→ AIM OF THE TASK
Copy out the lines of the listing below, starting with the line containing "680x675 pixels. Task: Click" and going on through its last line, with every "Given" swapped for "Goal" and everything else left the same. Leave the pictures out.
- - -
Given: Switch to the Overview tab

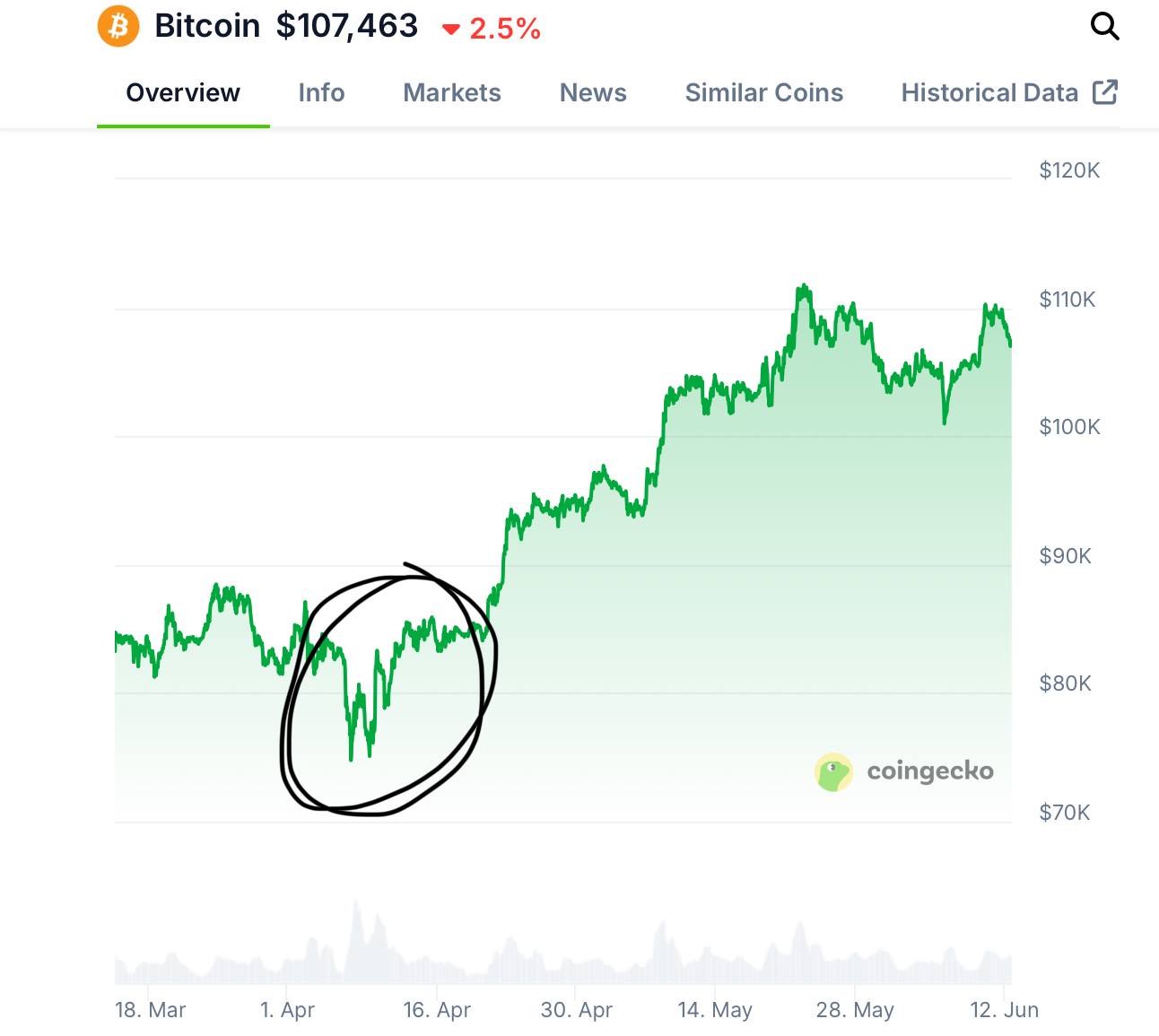Looking at the screenshot, I should (183, 93).
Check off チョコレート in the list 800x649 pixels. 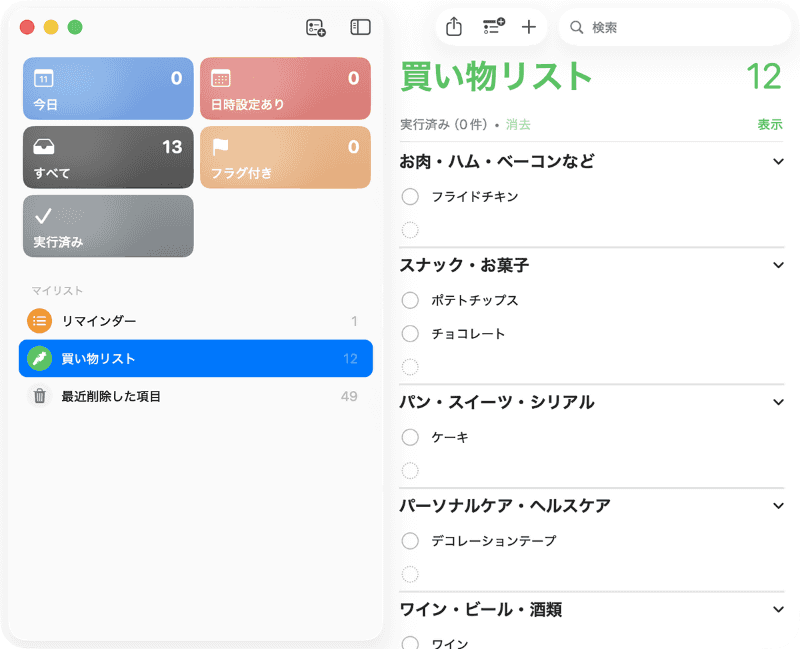(409, 333)
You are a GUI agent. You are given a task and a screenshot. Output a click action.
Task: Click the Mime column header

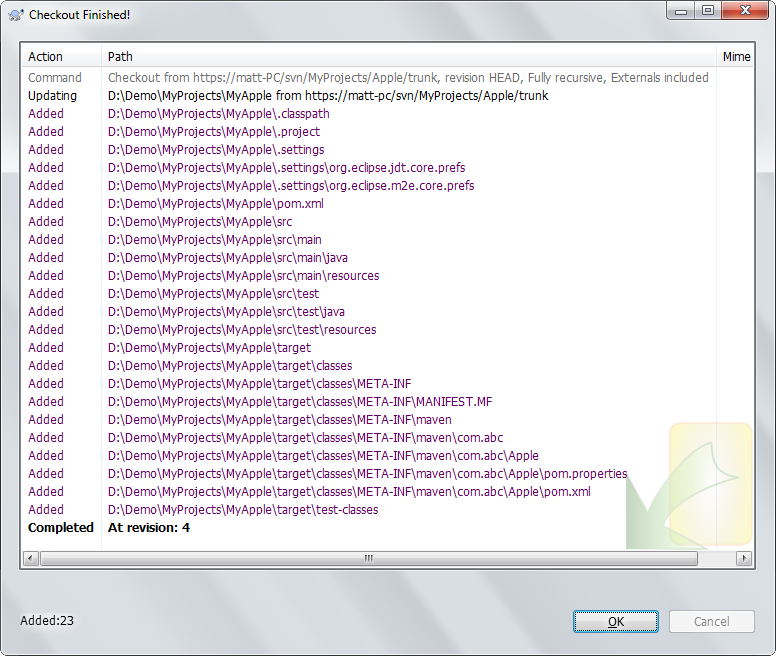(736, 57)
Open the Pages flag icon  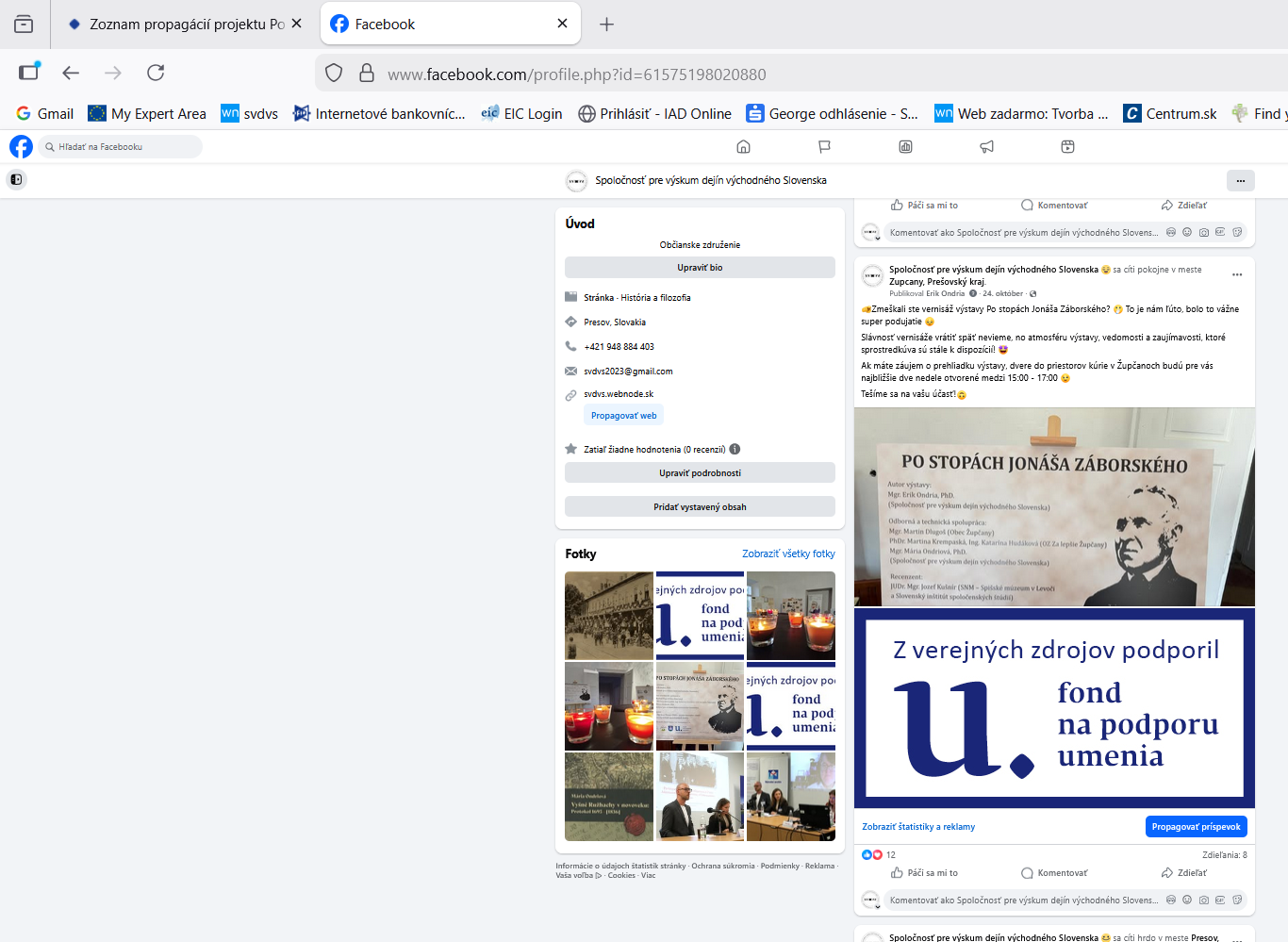pyautogui.click(x=824, y=146)
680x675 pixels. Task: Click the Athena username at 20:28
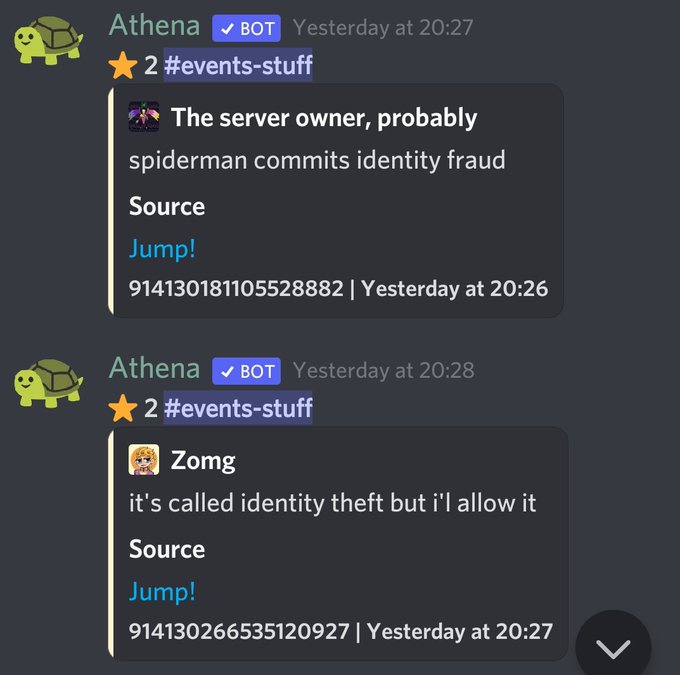154,368
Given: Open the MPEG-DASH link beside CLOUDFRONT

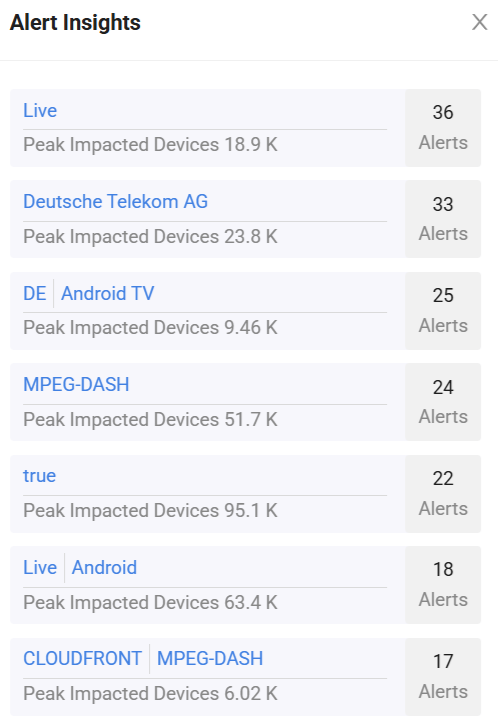Looking at the screenshot, I should [210, 658].
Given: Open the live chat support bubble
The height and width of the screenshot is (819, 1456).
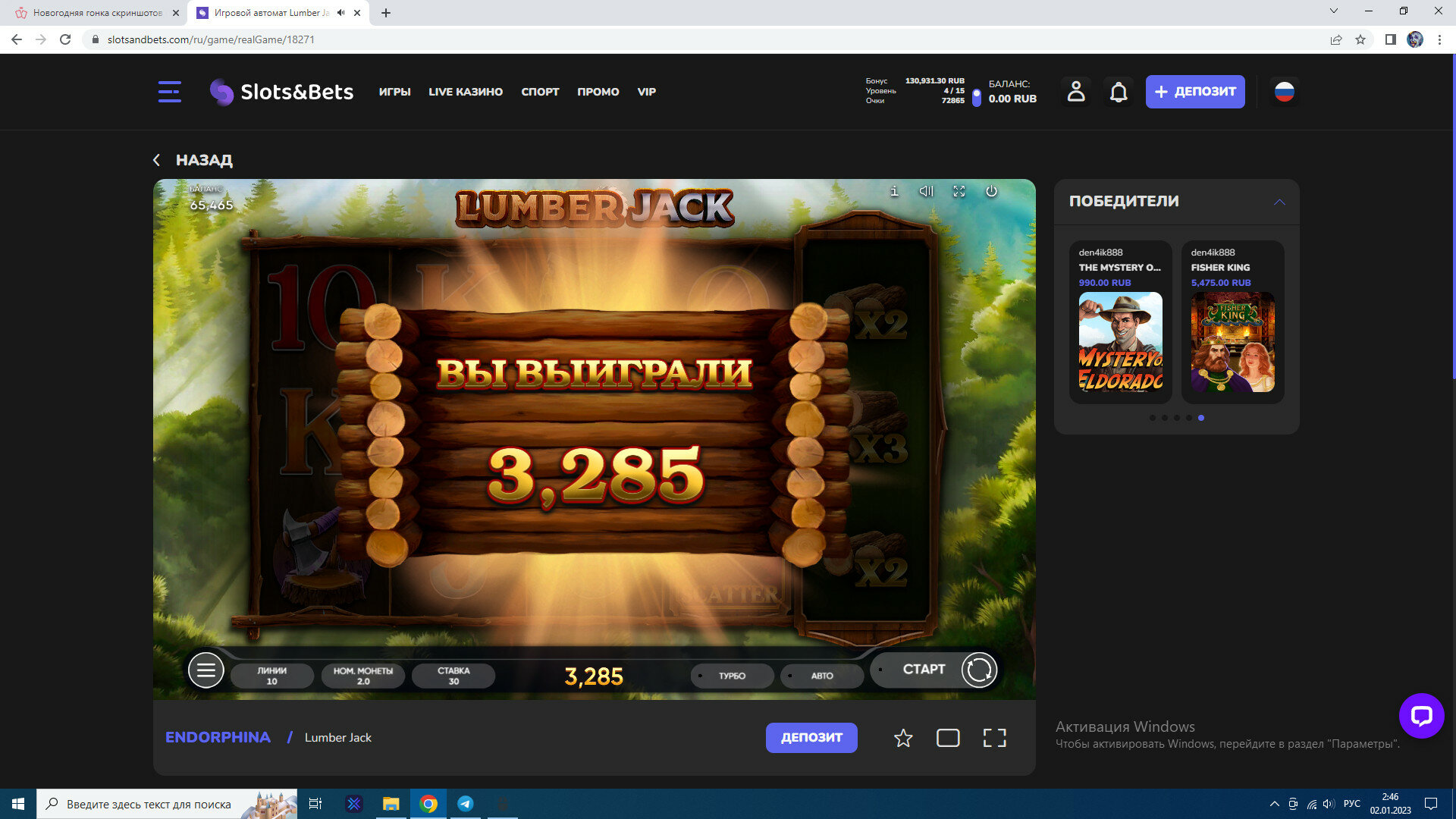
- - -
→ FINAL RESULT
680x675 pixels. Task: Click the Athena username at 20:28
154,368
Goal: Open the MPEG-DASH link beside CLOUDFRONT

Looking at the screenshot, I should [210, 658].
Goal: Open the live chat support bubble
The height and width of the screenshot is (819, 1456).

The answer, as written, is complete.